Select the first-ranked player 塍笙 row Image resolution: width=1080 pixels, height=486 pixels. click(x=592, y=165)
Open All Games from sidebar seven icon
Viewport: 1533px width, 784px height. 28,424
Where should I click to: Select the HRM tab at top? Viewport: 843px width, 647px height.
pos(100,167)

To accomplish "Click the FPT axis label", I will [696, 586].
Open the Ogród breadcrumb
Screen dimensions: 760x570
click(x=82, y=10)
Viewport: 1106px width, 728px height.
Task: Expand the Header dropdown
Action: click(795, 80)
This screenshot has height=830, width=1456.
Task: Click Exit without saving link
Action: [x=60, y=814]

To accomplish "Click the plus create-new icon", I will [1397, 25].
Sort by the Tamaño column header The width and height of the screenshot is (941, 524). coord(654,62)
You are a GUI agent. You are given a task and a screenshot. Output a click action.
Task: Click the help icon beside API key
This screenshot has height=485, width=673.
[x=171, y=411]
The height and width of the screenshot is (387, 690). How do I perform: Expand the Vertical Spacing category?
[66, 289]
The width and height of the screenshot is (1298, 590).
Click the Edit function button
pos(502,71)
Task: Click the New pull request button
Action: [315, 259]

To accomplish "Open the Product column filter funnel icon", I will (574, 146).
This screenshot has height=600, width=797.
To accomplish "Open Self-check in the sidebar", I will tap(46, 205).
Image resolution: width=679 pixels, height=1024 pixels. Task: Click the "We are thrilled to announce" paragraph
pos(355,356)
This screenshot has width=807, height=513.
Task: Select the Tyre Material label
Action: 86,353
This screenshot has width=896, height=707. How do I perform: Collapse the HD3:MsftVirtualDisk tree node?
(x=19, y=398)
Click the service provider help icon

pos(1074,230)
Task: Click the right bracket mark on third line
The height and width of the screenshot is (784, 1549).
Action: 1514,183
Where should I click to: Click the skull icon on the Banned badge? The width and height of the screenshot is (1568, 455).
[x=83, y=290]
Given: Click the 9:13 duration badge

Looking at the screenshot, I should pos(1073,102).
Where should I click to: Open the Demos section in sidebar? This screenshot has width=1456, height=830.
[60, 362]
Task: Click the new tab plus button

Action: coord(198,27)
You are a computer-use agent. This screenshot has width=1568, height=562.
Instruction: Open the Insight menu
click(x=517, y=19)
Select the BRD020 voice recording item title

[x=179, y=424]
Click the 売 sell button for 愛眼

- [ASSIGNMENT] Filter the records for lines holding the string "column". Copy each one.

- [WRITTEN REPLY]
Sort by the Tamaño column header The width and height of the screenshot is (941, 524). coord(654,62)
To accomplish "Open the Product column filter funnel icon", I will (574, 146).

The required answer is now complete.